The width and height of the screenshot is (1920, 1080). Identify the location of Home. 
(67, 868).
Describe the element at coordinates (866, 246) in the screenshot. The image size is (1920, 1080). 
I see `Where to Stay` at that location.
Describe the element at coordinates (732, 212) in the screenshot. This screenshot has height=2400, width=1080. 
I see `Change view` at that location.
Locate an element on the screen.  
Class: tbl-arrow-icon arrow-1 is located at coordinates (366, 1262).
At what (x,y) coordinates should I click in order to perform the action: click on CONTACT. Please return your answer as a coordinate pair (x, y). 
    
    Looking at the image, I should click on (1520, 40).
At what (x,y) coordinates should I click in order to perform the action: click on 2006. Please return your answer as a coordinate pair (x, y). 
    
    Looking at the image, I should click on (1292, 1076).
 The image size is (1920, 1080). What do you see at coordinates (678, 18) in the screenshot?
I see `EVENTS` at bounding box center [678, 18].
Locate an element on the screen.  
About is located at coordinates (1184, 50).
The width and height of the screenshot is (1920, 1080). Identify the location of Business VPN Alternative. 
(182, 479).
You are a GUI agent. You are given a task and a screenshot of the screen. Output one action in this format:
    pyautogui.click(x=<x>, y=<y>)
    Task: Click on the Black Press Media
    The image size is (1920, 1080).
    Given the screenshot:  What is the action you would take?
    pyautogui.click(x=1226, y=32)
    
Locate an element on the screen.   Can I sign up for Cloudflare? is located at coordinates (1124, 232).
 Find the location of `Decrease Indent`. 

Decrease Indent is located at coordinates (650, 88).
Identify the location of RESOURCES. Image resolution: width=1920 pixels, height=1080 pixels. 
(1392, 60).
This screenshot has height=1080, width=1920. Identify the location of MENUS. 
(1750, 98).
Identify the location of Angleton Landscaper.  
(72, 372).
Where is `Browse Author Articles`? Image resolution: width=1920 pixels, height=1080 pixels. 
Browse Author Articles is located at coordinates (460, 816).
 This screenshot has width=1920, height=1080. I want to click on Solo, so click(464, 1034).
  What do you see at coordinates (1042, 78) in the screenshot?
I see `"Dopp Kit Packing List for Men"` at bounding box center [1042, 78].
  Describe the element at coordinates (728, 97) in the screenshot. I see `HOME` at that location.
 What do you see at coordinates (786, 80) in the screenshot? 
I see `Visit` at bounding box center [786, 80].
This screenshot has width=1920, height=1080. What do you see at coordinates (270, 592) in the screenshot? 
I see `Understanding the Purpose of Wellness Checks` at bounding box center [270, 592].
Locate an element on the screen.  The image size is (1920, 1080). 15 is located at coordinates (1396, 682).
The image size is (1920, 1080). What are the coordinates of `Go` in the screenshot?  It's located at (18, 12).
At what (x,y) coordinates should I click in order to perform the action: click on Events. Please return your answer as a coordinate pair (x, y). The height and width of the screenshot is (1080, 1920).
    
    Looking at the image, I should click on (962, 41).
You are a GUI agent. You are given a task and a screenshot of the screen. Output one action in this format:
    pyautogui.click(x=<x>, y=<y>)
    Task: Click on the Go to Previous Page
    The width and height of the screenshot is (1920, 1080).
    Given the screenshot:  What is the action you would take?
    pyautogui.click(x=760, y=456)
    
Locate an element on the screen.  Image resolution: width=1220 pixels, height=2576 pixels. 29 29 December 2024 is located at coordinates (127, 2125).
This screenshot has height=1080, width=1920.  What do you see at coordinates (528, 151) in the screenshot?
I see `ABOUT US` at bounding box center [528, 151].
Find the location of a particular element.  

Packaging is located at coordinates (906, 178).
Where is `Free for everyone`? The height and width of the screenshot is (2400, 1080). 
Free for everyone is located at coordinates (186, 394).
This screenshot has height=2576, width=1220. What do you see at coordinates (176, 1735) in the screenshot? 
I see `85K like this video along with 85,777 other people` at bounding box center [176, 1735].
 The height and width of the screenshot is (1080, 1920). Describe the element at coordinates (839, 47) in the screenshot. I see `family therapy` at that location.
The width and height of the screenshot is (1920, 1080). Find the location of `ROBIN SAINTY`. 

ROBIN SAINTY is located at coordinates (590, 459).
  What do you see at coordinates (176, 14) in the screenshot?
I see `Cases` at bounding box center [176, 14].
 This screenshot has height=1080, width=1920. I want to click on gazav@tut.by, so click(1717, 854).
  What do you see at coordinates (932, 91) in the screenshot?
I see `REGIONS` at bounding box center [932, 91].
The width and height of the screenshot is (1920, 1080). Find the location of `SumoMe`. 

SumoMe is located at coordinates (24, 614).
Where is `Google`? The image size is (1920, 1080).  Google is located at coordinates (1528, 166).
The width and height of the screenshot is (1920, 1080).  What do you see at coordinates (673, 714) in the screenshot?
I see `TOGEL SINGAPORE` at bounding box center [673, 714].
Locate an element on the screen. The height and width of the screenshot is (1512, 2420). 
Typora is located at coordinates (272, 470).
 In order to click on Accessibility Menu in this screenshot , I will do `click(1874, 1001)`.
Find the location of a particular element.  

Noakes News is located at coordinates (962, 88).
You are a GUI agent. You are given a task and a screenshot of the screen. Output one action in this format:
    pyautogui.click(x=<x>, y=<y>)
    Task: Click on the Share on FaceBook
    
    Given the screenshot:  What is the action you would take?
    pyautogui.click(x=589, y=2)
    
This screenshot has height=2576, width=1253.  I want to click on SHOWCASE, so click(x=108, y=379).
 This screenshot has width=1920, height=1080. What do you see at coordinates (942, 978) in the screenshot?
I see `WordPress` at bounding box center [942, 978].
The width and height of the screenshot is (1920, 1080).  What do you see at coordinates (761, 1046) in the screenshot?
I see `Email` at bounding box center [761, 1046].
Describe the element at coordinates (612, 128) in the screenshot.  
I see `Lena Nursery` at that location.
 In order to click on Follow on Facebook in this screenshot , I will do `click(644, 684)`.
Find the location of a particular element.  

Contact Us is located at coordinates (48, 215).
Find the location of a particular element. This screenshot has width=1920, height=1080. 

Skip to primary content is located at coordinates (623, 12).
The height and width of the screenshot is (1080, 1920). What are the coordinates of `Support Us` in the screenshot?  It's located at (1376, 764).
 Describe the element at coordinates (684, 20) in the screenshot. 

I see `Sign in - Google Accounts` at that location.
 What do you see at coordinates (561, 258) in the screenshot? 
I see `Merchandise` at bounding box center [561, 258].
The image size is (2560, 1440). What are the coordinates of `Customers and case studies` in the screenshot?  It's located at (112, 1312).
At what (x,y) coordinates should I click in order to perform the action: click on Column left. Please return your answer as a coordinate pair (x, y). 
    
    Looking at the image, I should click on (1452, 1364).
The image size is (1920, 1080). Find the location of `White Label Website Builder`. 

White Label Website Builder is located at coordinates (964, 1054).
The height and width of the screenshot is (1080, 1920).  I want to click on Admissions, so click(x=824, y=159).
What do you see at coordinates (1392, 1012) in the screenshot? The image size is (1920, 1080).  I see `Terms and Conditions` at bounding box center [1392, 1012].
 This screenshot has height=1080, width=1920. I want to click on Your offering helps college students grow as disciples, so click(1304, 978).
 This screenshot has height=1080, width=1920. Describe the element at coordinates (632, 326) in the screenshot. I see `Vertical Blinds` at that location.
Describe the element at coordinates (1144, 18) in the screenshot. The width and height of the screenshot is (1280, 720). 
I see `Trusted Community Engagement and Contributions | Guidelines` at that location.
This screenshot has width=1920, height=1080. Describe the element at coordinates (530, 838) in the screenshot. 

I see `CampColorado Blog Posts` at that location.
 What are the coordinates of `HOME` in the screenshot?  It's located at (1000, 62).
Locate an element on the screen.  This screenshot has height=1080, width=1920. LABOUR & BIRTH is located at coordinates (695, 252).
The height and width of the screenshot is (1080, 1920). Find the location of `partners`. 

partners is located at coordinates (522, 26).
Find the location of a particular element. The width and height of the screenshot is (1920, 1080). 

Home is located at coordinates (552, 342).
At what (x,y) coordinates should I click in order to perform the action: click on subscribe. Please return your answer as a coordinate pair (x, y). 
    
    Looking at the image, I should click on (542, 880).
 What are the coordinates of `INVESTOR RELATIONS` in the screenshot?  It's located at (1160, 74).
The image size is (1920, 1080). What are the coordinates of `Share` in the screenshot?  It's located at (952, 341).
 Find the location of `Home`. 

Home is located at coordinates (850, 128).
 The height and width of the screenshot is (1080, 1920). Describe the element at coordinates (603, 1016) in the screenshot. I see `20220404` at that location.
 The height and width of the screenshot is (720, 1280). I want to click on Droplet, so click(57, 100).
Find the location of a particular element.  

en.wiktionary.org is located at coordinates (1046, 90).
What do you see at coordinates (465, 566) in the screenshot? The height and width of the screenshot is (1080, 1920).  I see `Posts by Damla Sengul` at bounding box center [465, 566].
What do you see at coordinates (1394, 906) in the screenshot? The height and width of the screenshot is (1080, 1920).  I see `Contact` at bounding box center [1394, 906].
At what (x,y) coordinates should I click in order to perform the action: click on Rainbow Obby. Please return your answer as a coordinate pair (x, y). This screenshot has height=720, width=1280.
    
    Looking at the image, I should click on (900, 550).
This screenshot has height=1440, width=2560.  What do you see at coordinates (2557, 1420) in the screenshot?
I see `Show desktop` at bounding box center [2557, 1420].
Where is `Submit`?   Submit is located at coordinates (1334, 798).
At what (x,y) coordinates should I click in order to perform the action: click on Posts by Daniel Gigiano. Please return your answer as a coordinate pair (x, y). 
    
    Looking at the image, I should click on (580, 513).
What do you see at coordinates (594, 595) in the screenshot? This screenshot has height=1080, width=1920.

- - - -

• _Task instructions_: Copy the rows above from the very first line through the line containing "Class: tbl-arrow-icon arrow-1", putting "Explain" in place of "Describe" and leaving everything else unchanged. Give only those lines.

• _The answer_:
The width and height of the screenshot is (1920, 1080). Identify the location of Home. 
(67, 868).
Explain the element at coordinates (866, 246) in the screenshot. The image size is (1920, 1080). 
I see `Where to Stay` at that location.
Explain the element at coordinates (732, 212) in the screenshot. This screenshot has height=2400, width=1080. 
I see `Change view` at that location.
Locate an element on the screen.  
Class: tbl-arrow-icon arrow-1 is located at coordinates (366, 1262).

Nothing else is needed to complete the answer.